Joe laughed, “It blows all right.”
They sat on the steps of the house. A house much nicer than any the Larsens had ever lived. Joe had never been in the Larsen’s house. Rich never saw Mr. Quinn in their house even though Mr. Larsen and he did a lot of carousing together, back in the day. Rich thought that he should be ashamed of their home. The furniture was usually used and didn’t match. Their homes were apartments where sometimes Rich slept on a fold-out couch, instead of a bed. The move to the farm two years earlier gave him a room and a bed, but it still was not as good as Joe’s.
“How’s the car running?” Rich asked.
“Pretty good,” Joe said assuredly. “I’ve been thinking about trading it in.”
“What!” Rich said.
“Sure,” Joe said. “You don’t think I’m going to drive around in an older car than my Ole man’s, do ya?”
“What are you going to get?” Rich asked.
“A Pontiac convertible that I got my eye on,” Joe said. “In September they’ll be trying to get rid of the ’62s to make room for the ’63s, coming out in October. That will be the time to buy. How many juniors in high school have a new car? None at our school. Buying a Pontiac will send my ole man to the grave. He’d sooner me marry a black chick.”
“I don’t know how you do it,” Rich said admiringly.

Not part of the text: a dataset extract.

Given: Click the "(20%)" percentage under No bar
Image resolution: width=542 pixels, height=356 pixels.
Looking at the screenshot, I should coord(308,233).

“It’s simple,” Joe said. “You got to start with something to get something. I started with my self and that’s not such a bad start.”
“Why don’t we just crown yourself king?” Rich joked.
“I’ll settle for the president of General Motors,” Joe said. “And when that happens, I’ll give you a Corvette for your birthday. And the way things are going for me, it will be your eighteenth.”
“If bull crap were concrete you’d be Interstate 75,” Rich said.
Joe stroked his chin a few times and said, “You ever thought about buying my Pirelli.”
“No,” Rich said. “Is it for sale?”
“I don’t need it anymore,” Joe said. “I haven’t rode it since last fall. I took it down the road a couple of weeks ago just to keep her loosened up.”
“I don’t think I can afford it,” Rich said.
“How much have you got from working this summer?” Joe asked.
“I got sixty dollars so far,” Rich said. “But that’s got to go for school clothes and I’m saving for the fair.”
“You got some more jobs this year, don’t you?” Joe said.
“Some,” Rich said.
“Well, there you go!” Joe said.
“How much are you asking for it?” Rich asked with some tempered excitement.
Joe again stroked his chin, “Let’s go take a look at it and think of it as an investment.”
They walked to the garage. Rich started it up and went for a drive, about a quarter mile down the road. Mr. Quinn drove home from his test drive. Joe and Mr. Quinn stood together by the garage, as Rich drove the motorbike up the driveway. They were talking to each other, with their hands cupped over their mouths. Rich didn’t know why, the motorbike was too loud for anyone to hear and he can’t read lips.
“How do ya like her Richie boy?” Mr. Quinn asked with a big smile.
Rich smiled suspiciously and thought, “Richie boy, that sounds like he’s about to spring something on me.”
“What will you give me for her?” Joe asked again.’
“Give me something to start with,” Rich said.
“Fifty,” Joe said and looked at Mr. Quinn.
Mr. Quinn nodded approvingly.
“That sounds real good, but I got to check it out with my mom and dad,” Rich said.
“How ‘bout you and your mom and dad coming over tonight after supper, and we’ll settle it all up then,” Mr. Quinn said.